> _SUPPLIED PASSAGE_

---+---

The systemic use of pesticides on agricultural fields poses significant risks to non-target, and often beneficial, species. Moreover, neonicotinoids applied to crop fields are taken up by birds, reptiles and invertebrates, and the pesticides often end up in aquatic systems. Although considerable research exists on the relationship between pesticide use and pollinator health, there are still knowledge gaps to be overcome, especially for wild bee species.

Three professors and a PhD student from the University of Guelph are the first to study exposure risk to pesticides in soil for ground-nesting bees. Until this point, no research has evaluated the risk to bees from neonicotinoids in soil despite the soil being where many bee species spend most of their lives. The study focused on the hoary squash bee, a solitary ground-nesting species that builds their nests in the soil of Curcubita fields and eats mainly Curcubita crop pollen and nectar.

---+---

> _SUPPLIED DATA_
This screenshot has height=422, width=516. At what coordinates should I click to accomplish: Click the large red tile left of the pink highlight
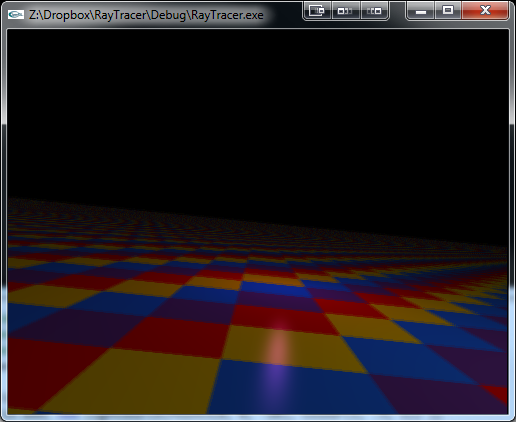172,337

---+---

In the passage on pesticides and ground-nesting bees, why does the absence of research on neonicotinoids in soil stand out as a gap? Answer in one to three sentences.

No research had evaluated the risk to bees from neonicotinoids in soil, even though soil is where many bee species spend most of their lives. That left unstudied the exposure that matters most for ground-nesting bees.